■ INPUT DATA:

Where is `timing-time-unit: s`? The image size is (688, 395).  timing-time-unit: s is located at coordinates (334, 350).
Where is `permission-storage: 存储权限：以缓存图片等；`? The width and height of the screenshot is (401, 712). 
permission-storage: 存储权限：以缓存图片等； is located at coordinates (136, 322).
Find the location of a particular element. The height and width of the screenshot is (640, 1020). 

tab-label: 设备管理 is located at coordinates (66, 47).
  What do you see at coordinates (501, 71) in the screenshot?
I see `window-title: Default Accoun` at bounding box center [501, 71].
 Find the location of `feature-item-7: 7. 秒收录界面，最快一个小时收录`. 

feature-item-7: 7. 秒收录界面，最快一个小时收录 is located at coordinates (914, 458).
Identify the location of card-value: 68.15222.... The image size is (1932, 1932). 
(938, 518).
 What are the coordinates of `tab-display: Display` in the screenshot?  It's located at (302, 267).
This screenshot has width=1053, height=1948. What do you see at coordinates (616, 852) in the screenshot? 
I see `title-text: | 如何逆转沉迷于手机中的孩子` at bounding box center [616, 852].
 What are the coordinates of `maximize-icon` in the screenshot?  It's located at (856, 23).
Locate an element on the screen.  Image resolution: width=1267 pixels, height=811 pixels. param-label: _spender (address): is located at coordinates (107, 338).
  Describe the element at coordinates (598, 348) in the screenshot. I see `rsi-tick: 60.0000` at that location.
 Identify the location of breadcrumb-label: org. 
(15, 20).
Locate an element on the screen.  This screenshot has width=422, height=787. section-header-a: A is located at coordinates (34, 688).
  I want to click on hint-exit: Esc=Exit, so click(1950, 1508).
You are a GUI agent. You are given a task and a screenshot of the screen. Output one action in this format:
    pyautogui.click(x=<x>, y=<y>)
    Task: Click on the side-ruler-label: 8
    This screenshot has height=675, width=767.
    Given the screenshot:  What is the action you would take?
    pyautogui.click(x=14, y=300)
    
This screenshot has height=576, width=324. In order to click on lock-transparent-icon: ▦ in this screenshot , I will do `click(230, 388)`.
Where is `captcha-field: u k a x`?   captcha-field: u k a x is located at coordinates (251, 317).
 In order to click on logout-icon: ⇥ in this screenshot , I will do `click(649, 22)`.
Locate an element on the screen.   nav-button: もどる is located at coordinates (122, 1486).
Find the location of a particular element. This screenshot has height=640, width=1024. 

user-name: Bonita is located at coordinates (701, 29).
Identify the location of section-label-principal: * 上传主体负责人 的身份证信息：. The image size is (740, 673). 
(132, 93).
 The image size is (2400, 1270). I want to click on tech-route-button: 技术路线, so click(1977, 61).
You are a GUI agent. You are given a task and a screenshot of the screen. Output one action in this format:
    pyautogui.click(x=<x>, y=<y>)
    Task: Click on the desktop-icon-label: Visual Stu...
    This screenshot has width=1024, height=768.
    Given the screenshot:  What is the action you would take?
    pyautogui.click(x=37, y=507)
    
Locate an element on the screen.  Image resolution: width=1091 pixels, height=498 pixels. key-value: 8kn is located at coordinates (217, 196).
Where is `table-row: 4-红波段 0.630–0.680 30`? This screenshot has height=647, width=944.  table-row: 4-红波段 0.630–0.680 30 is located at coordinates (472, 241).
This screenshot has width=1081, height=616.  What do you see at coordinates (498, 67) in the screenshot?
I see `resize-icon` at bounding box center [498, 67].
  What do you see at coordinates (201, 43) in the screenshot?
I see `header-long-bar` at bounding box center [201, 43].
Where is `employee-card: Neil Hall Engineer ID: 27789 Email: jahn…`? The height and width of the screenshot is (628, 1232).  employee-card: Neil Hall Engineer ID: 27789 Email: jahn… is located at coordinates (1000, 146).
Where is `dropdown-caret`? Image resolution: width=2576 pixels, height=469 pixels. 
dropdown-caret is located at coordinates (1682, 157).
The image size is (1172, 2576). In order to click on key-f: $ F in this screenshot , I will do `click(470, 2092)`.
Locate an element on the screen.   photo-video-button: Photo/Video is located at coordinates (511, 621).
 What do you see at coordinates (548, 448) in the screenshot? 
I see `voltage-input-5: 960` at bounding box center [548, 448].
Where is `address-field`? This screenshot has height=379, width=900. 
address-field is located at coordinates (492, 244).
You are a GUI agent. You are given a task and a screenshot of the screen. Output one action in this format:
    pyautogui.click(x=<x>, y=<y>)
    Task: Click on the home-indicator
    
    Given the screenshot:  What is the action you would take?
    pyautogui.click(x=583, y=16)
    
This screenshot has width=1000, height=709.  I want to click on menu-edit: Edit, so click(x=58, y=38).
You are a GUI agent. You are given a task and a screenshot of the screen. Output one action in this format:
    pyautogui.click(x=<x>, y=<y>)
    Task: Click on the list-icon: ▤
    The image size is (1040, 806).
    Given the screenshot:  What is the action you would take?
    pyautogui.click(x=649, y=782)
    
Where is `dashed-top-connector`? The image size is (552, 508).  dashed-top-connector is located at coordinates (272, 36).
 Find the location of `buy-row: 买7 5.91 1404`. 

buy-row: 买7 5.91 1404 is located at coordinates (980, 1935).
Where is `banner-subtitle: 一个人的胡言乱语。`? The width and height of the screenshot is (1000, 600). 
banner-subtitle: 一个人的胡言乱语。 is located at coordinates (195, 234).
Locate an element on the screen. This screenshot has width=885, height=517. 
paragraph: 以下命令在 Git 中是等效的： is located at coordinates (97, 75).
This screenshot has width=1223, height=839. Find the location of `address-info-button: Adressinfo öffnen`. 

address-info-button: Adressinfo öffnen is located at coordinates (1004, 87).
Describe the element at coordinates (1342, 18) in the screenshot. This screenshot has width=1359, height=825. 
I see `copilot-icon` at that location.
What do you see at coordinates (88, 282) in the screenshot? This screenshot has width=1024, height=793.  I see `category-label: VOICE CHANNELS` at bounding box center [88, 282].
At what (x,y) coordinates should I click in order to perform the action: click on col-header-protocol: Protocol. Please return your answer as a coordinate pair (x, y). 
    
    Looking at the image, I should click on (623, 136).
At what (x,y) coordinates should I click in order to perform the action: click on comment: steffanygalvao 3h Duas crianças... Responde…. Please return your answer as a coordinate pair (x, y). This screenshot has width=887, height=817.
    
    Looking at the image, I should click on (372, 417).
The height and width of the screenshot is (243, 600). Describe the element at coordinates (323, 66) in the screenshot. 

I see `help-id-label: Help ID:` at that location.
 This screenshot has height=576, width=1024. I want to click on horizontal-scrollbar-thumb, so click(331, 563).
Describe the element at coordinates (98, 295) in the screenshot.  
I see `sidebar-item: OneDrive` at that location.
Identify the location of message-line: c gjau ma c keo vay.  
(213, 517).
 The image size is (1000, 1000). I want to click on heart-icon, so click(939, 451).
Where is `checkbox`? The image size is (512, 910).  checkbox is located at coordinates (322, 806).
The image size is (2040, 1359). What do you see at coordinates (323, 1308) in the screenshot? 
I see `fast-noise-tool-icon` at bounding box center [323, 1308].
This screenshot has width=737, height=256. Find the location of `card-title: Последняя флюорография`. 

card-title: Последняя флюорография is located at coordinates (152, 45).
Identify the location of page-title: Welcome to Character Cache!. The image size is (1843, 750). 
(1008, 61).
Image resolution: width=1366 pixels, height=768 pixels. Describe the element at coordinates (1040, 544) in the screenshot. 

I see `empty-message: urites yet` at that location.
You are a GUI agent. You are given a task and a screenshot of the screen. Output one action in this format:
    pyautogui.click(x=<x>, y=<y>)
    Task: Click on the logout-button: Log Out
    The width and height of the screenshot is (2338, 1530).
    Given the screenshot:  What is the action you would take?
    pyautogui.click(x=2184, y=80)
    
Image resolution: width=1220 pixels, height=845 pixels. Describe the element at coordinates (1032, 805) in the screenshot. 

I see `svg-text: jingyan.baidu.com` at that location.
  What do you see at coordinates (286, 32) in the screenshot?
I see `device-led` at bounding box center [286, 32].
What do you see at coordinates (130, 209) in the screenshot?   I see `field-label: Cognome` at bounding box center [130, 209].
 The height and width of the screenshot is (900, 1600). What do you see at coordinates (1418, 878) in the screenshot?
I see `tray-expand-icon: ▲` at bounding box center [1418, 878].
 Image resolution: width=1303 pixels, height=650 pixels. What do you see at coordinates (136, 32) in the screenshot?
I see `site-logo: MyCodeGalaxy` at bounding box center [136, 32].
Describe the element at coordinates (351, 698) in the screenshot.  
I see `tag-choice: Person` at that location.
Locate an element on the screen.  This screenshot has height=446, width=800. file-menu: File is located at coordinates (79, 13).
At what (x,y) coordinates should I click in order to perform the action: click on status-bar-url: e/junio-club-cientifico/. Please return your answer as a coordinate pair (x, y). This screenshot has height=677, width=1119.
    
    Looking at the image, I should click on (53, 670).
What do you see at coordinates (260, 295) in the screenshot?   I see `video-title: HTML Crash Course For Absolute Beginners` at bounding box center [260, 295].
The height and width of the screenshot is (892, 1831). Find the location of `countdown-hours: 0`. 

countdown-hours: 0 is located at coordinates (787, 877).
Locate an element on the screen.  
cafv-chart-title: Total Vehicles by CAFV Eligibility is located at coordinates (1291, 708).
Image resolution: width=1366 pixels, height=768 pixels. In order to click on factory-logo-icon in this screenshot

■ TASK ITEM:
Please print the data above, unchanged, from the line with "has height=677, width=1119." to the line with "countdown-hours: 0 is", including both of those lines.

■ SOLUTION TO THIS EXERCISE:
At what (x,y) coordinates should I click in order to perform the action: click on status-bar-url: e/junio-club-cientifico/. Please return your answer as a coordinate pair (x, y). This screenshot has height=677, width=1119.
    
    Looking at the image, I should click on (53, 670).
What do you see at coordinates (260, 295) in the screenshot?   I see `video-title: HTML Crash Course For Absolute Beginners` at bounding box center [260, 295].
The height and width of the screenshot is (892, 1831). Find the location of `countdown-hours: 0`. 

countdown-hours: 0 is located at coordinates (787, 877).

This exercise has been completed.